=== Section Start ===

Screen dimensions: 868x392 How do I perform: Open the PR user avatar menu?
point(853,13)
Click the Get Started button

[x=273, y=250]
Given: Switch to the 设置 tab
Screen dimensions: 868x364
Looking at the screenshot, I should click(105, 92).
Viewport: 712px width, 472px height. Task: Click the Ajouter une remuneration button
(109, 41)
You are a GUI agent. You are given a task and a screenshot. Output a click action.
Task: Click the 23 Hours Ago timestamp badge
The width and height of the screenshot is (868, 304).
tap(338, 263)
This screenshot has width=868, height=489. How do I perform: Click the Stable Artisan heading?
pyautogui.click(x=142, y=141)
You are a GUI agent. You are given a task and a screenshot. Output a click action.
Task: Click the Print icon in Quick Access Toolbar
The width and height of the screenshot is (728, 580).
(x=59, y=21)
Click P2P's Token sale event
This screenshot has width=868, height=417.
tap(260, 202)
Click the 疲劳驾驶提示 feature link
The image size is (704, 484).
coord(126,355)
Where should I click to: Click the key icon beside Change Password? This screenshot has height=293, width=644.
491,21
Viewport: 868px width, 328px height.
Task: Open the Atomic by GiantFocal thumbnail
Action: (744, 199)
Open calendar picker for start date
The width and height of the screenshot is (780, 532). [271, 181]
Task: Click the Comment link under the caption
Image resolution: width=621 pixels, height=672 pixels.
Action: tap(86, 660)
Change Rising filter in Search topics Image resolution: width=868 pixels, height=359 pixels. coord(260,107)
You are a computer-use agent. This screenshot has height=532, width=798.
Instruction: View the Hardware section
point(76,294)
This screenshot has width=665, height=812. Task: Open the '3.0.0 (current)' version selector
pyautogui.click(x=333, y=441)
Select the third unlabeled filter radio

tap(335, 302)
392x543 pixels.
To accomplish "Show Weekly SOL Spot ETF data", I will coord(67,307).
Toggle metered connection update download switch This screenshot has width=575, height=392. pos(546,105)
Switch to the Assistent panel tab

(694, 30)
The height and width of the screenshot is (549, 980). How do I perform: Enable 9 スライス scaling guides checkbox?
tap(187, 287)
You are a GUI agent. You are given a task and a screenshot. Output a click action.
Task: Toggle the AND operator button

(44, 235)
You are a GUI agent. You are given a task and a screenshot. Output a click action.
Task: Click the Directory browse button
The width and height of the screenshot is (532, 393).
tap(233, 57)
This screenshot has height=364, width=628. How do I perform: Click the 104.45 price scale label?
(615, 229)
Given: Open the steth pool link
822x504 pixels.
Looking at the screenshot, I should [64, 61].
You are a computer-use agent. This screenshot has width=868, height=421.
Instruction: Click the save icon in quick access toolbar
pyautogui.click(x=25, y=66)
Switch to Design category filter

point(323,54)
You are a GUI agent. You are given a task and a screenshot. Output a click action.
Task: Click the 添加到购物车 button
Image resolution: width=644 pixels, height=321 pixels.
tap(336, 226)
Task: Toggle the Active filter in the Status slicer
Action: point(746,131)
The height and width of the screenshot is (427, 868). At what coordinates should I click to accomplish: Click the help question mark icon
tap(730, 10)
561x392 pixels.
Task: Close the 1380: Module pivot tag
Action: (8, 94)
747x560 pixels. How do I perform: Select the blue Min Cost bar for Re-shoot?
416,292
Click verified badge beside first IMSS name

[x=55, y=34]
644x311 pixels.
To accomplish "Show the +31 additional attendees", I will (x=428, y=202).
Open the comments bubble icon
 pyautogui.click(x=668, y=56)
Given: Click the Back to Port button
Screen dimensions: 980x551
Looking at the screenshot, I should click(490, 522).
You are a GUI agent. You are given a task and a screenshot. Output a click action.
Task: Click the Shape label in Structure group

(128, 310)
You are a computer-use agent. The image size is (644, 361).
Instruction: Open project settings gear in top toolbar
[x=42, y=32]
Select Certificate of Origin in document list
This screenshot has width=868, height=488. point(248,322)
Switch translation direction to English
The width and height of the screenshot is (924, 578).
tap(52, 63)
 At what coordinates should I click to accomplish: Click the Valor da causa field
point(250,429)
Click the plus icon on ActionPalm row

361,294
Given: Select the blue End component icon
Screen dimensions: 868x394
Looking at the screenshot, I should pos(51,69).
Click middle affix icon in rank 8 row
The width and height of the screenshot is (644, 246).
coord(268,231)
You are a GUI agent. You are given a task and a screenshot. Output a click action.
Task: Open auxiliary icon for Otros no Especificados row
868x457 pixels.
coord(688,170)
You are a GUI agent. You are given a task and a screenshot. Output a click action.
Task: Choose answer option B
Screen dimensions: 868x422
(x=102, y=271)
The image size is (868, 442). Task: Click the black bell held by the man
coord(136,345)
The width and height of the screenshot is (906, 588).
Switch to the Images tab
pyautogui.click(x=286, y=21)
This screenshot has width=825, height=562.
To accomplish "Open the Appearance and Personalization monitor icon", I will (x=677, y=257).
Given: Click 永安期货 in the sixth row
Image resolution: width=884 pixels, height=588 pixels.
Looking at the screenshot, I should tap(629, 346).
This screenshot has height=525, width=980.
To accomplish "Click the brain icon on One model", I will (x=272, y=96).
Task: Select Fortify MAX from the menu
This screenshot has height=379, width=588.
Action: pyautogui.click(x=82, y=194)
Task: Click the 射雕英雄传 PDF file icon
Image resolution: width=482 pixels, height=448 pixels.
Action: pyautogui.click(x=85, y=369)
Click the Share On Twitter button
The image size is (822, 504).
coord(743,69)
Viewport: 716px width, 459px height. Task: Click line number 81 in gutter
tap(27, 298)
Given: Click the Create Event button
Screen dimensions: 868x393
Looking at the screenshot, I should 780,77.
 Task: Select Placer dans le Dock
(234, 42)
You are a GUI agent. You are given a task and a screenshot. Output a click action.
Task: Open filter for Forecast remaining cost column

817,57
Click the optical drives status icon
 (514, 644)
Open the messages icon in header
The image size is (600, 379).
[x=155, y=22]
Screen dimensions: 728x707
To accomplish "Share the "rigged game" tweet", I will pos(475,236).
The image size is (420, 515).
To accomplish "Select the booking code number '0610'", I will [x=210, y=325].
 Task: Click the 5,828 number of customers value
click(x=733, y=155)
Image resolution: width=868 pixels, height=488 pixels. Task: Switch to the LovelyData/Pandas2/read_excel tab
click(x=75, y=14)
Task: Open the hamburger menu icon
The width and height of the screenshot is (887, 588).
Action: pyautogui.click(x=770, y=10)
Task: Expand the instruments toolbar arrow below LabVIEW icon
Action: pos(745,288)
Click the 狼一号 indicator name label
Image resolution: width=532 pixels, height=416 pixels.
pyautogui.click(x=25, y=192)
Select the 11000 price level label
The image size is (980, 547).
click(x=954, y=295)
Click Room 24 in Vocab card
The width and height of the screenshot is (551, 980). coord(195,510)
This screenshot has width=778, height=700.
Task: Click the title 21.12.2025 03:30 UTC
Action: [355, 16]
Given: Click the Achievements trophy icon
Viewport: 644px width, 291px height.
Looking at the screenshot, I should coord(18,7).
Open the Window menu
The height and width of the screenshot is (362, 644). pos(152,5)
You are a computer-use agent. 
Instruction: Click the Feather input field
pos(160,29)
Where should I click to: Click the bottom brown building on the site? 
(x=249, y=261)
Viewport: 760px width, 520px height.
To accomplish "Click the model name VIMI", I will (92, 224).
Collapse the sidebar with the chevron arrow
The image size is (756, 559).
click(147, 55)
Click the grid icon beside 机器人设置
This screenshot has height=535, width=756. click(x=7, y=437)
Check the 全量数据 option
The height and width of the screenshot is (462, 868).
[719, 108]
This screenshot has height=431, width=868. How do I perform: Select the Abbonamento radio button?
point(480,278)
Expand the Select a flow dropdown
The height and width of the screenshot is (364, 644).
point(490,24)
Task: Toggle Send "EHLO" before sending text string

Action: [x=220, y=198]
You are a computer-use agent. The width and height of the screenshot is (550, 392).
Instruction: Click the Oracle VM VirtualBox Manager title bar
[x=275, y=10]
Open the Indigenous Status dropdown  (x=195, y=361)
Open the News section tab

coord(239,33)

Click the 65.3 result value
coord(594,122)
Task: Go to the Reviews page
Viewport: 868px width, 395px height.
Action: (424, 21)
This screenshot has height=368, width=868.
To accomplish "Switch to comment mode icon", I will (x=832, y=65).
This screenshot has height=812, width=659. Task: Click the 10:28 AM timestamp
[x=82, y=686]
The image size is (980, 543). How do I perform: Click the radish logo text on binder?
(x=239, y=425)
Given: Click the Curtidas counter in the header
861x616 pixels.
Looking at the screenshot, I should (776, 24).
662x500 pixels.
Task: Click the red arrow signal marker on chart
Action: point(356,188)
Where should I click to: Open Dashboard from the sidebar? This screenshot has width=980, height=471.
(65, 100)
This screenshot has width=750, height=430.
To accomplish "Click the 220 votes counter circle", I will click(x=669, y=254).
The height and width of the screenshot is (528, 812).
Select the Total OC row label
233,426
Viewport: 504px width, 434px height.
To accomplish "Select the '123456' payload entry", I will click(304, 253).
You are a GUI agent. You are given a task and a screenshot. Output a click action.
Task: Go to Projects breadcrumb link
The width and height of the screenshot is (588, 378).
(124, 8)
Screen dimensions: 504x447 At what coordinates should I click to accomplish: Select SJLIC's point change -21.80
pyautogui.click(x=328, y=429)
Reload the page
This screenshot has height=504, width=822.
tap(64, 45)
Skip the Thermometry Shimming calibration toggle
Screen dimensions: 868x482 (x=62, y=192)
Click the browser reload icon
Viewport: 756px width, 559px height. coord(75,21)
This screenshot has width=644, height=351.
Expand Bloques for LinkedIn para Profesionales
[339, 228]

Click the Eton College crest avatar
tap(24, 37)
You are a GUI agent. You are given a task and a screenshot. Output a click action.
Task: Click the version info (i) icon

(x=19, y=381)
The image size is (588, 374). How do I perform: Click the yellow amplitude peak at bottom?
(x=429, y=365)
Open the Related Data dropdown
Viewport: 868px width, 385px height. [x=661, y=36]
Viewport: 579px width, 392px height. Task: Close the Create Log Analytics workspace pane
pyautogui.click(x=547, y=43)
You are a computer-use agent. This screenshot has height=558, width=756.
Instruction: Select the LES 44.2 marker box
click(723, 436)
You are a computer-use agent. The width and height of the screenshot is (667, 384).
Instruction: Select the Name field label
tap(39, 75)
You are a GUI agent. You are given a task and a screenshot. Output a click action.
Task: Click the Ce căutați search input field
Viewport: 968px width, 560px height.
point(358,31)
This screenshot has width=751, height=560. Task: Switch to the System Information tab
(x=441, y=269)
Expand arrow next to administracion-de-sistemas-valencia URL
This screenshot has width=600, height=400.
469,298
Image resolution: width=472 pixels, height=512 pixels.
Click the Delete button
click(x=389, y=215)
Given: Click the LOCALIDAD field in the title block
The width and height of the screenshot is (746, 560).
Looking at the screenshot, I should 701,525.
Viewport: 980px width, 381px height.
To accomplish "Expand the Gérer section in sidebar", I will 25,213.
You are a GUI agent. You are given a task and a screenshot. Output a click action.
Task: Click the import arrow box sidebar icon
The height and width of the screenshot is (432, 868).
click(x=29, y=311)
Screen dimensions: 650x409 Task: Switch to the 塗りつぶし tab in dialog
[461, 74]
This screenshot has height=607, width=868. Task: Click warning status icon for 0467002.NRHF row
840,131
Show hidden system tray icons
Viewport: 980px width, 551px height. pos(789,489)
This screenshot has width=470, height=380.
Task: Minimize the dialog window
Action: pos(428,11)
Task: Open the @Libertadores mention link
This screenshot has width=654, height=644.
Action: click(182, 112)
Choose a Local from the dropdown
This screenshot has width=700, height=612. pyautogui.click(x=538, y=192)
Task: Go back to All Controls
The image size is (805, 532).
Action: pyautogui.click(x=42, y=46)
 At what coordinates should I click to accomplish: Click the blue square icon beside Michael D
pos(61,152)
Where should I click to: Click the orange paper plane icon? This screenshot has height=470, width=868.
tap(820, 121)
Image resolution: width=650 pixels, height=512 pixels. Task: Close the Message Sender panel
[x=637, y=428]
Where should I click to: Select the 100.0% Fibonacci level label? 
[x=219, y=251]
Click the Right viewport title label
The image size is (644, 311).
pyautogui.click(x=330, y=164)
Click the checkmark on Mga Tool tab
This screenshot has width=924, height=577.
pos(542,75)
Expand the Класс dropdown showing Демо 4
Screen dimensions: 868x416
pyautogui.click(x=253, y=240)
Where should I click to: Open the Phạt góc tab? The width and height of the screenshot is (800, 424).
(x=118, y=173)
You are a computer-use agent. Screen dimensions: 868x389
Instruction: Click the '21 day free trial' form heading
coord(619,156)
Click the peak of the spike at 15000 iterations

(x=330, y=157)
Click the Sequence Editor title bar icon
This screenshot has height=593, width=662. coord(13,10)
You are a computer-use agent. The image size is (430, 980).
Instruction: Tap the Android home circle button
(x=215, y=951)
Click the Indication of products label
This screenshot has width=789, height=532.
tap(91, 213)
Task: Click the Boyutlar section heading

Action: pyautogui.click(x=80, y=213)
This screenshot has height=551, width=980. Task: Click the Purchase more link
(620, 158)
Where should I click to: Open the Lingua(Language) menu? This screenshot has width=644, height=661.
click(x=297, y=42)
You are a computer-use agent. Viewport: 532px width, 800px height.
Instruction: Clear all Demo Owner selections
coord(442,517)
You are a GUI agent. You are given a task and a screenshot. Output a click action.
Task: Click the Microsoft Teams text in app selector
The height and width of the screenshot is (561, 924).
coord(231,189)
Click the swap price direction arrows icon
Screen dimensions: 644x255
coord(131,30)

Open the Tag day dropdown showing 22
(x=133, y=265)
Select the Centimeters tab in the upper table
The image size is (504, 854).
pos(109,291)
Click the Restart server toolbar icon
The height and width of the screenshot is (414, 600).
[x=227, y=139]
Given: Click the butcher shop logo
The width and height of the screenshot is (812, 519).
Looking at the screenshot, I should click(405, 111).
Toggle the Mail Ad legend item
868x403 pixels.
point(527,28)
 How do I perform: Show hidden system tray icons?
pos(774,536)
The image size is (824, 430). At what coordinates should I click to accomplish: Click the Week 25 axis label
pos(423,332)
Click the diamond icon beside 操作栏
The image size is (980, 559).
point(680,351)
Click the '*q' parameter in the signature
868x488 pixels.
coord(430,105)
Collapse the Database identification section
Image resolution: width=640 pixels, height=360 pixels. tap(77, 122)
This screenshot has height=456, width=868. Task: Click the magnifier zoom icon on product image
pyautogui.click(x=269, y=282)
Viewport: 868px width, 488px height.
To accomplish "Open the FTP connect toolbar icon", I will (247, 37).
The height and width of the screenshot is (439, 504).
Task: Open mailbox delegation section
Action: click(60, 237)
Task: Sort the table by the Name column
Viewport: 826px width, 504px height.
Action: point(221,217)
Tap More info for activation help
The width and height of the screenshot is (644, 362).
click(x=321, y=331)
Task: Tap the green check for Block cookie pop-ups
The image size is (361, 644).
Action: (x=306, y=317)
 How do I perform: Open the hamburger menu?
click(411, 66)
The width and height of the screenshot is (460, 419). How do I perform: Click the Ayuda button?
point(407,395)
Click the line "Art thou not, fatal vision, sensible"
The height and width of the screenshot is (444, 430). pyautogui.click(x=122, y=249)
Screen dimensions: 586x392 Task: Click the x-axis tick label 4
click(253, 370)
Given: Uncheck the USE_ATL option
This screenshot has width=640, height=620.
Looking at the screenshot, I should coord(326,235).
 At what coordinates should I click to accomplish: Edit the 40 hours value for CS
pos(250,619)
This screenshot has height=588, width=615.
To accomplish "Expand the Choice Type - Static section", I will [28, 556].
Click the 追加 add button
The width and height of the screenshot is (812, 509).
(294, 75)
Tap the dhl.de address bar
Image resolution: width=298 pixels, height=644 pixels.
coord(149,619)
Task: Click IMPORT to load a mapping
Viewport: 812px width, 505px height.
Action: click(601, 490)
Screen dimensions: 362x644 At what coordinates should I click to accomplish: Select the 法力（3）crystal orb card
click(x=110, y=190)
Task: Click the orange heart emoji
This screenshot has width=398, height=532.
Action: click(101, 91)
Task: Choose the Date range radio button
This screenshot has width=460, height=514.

=== Section End ===

== What you need to do ==
Find the number of lines in the entries above that hold the string "counter", and write only that number.

== Task result ==
2